# [TASK PROMPT]
Look for the word "computer" in the entries and copy every line where it shows up.

*** DATA TO USE Section Begins ***

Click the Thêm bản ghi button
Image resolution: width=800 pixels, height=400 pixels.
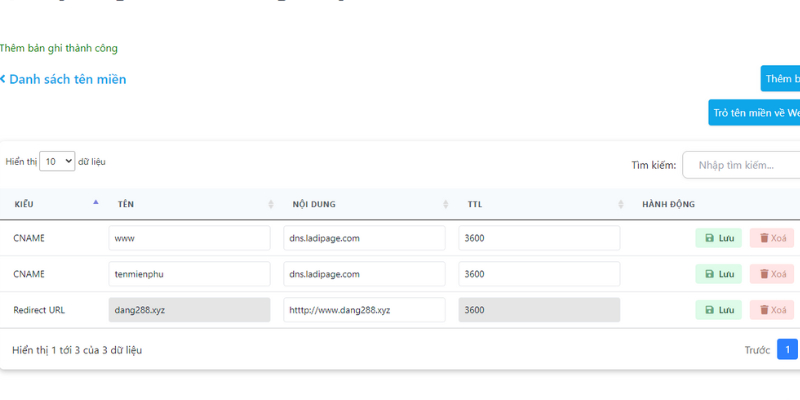[780, 79]
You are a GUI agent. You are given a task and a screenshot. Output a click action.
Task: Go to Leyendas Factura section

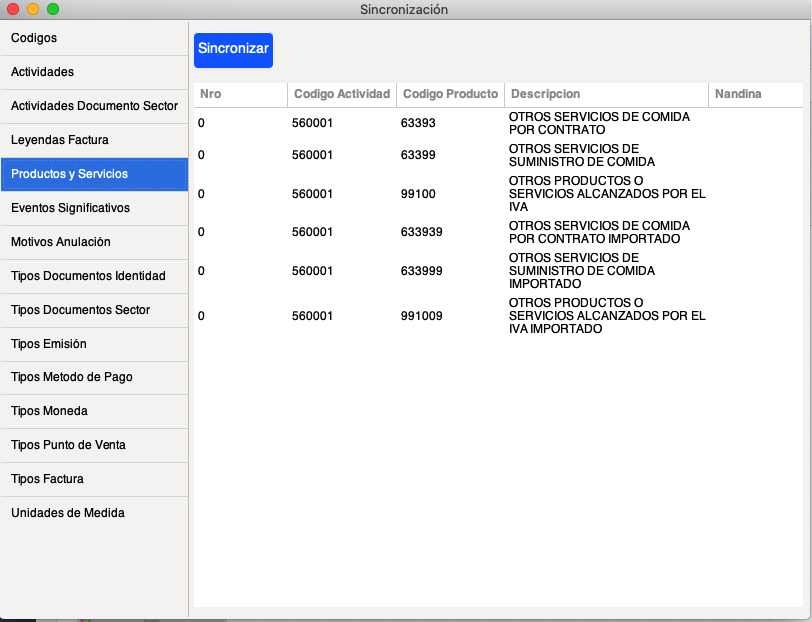94,140
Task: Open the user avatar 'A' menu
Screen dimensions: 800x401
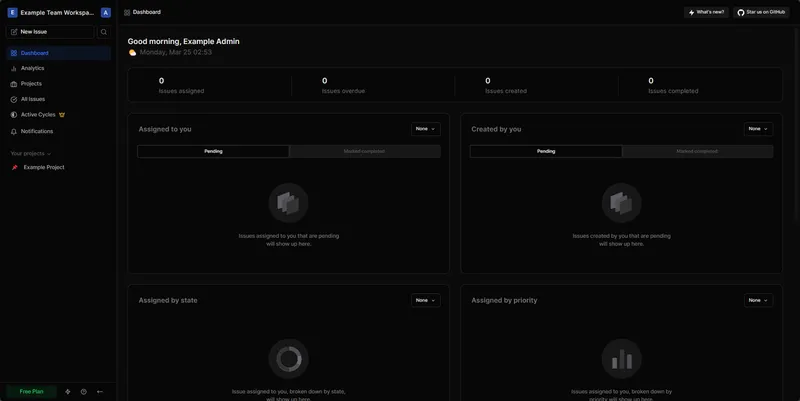Action: pyautogui.click(x=106, y=13)
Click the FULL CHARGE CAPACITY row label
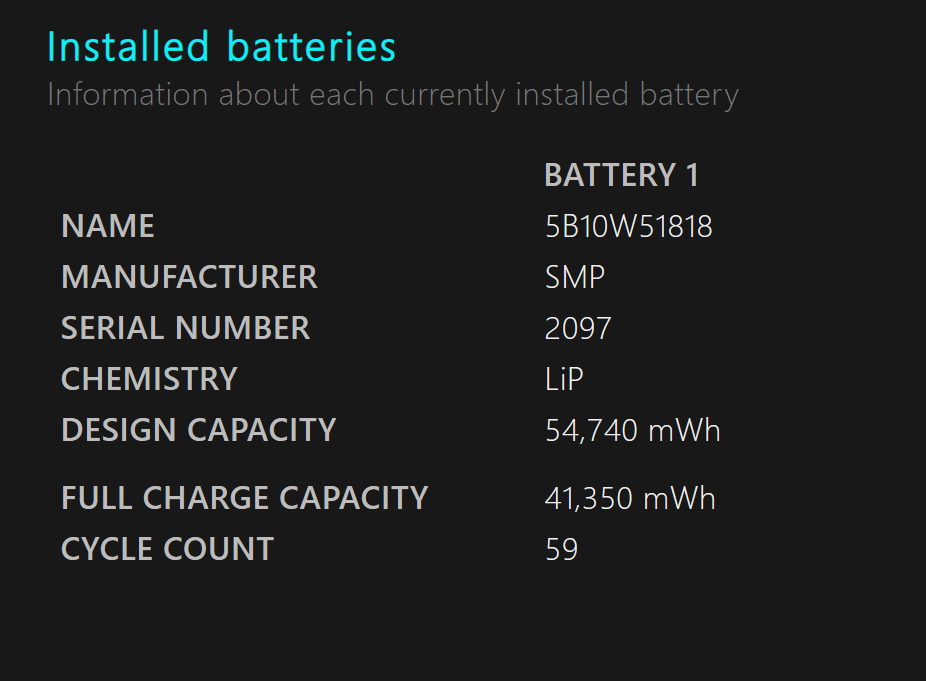Image resolution: width=926 pixels, height=681 pixels. 244,498
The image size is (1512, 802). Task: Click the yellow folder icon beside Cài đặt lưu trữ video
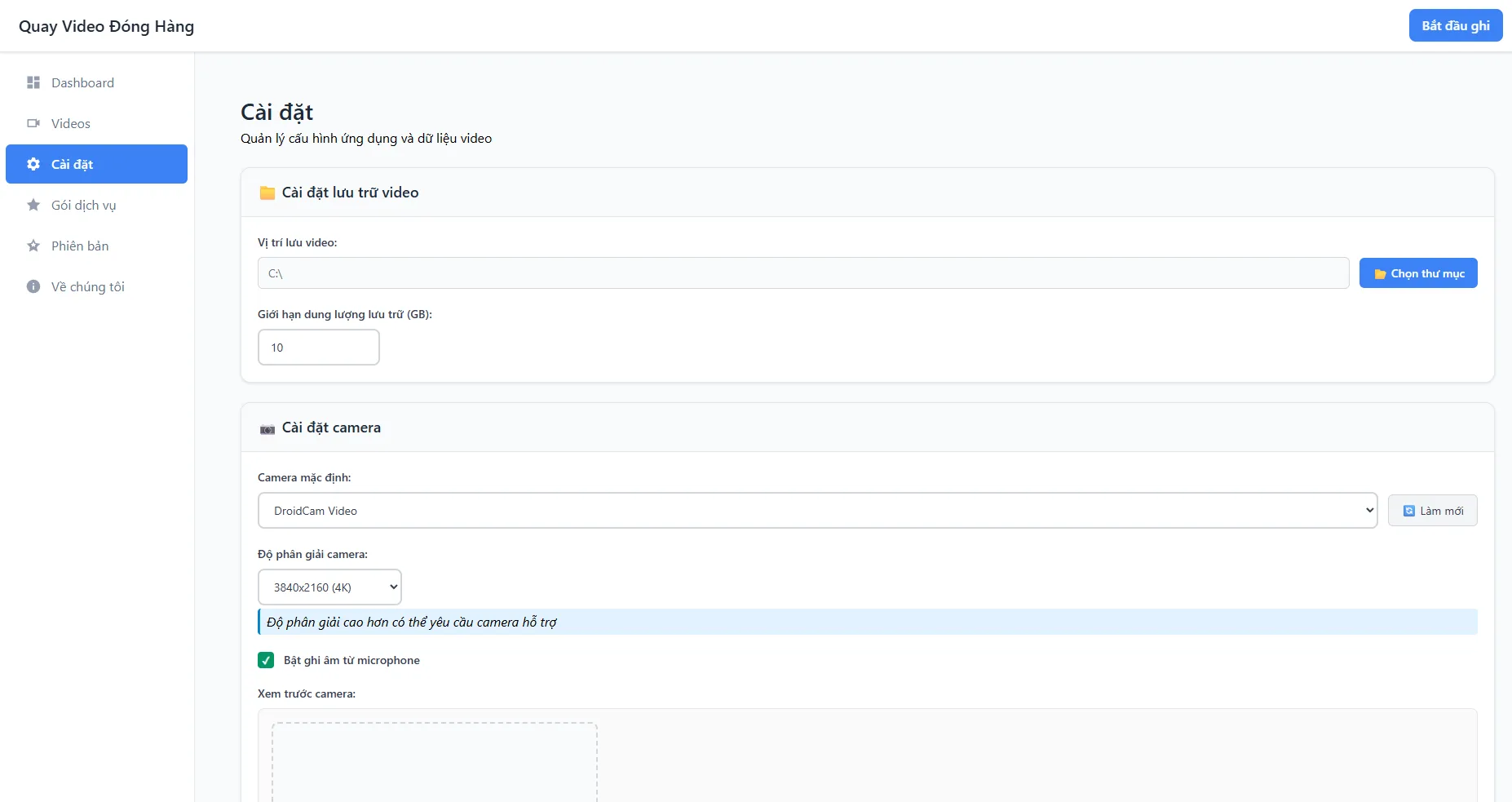click(x=267, y=193)
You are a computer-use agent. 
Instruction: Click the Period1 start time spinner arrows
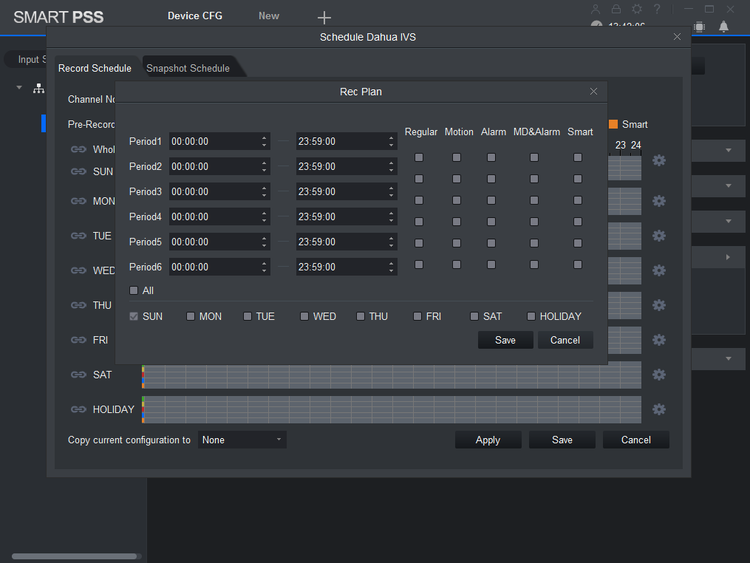click(x=264, y=142)
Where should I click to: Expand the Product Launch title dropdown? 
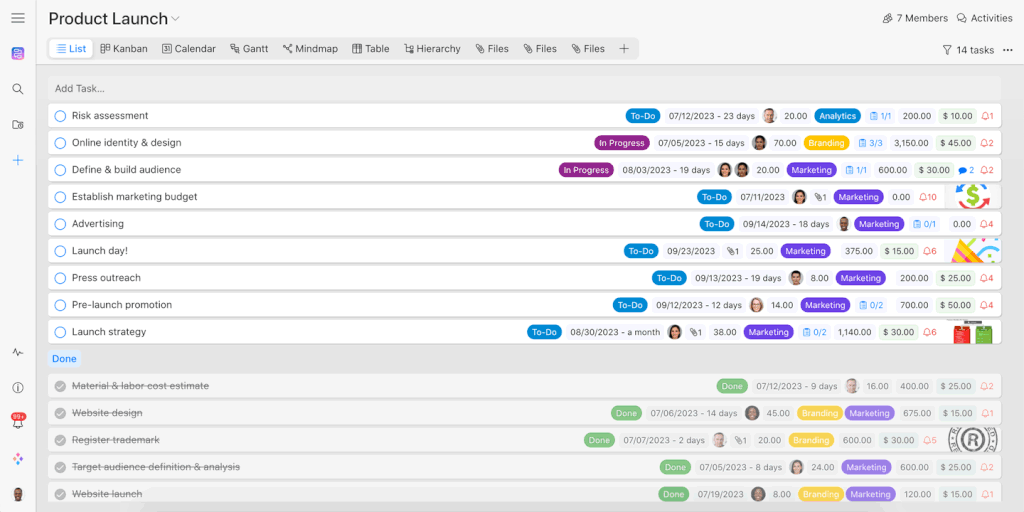[176, 19]
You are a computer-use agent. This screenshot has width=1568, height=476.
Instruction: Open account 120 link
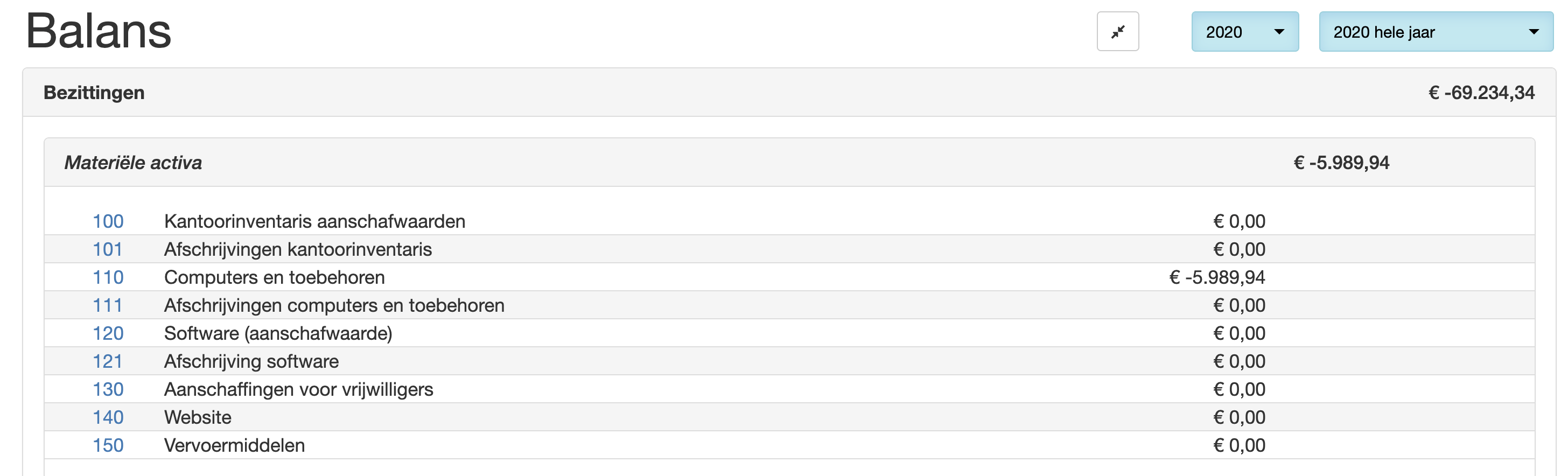(x=108, y=333)
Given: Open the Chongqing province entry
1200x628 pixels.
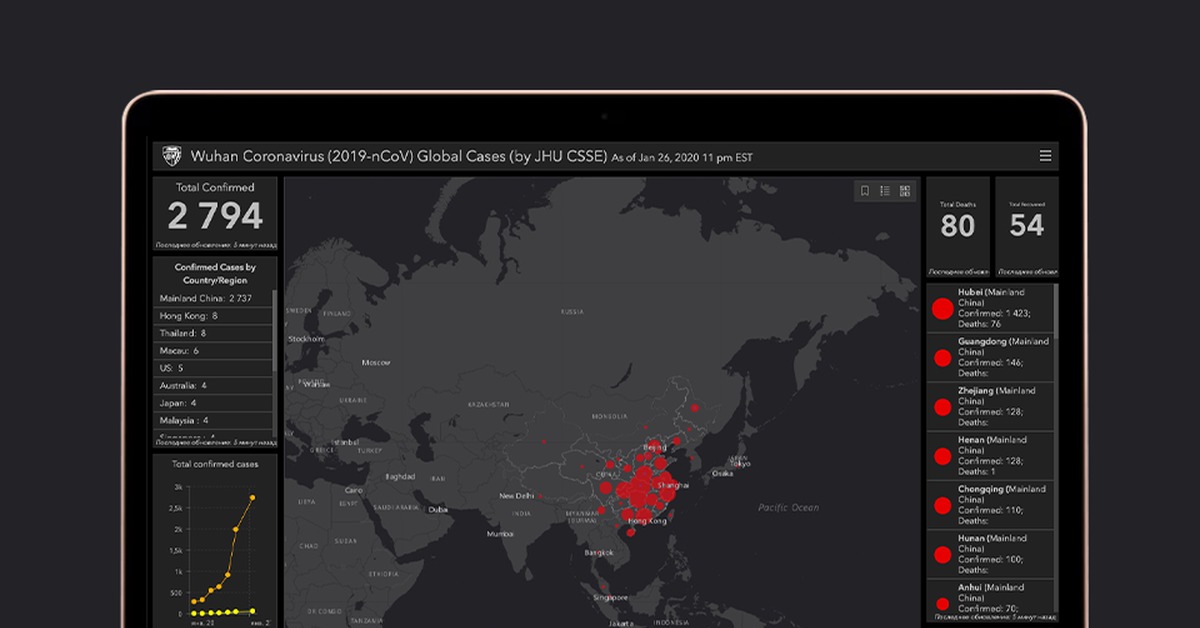Looking at the screenshot, I should coord(1002,505).
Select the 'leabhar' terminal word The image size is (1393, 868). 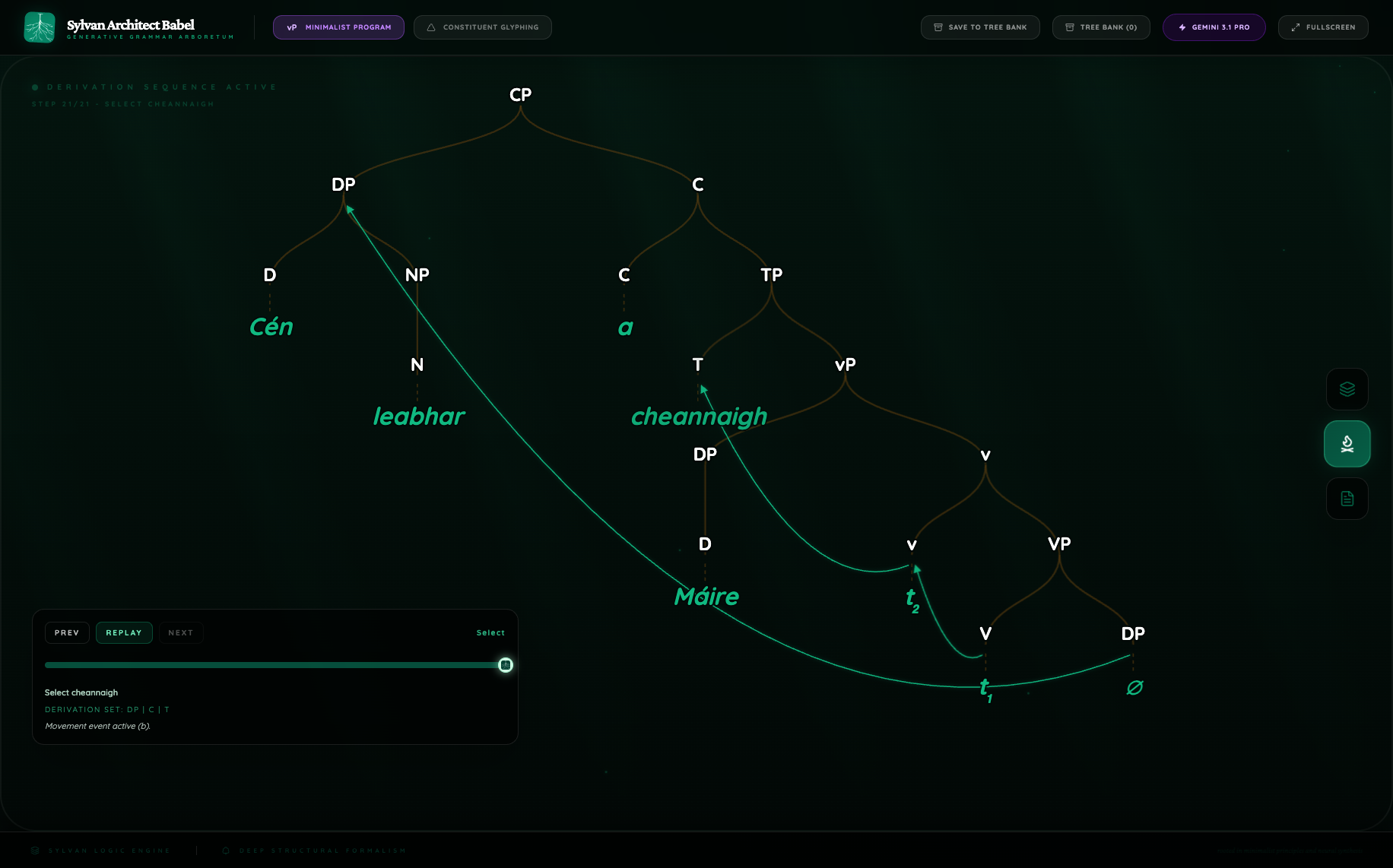point(418,417)
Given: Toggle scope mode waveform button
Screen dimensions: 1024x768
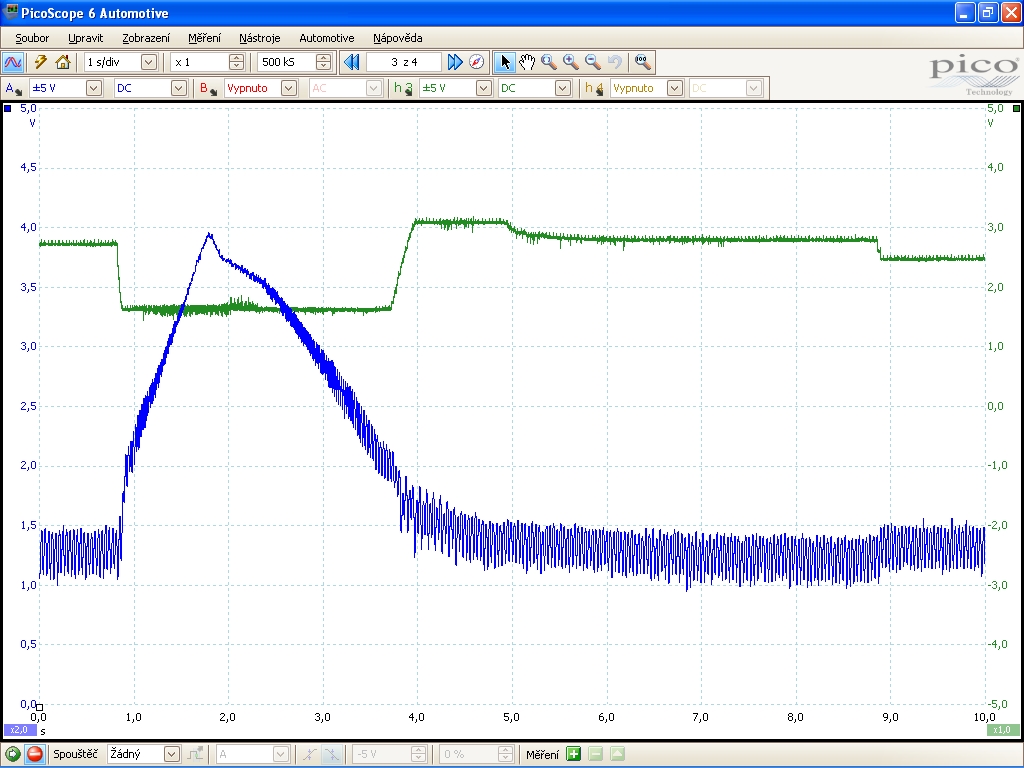Looking at the screenshot, I should (x=14, y=62).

*** DATA TO USE Section Ends ***

# [ANSWER]
You are a computer-use agent. 
You are a computer-use agent. This screenshot has width=1568, height=476.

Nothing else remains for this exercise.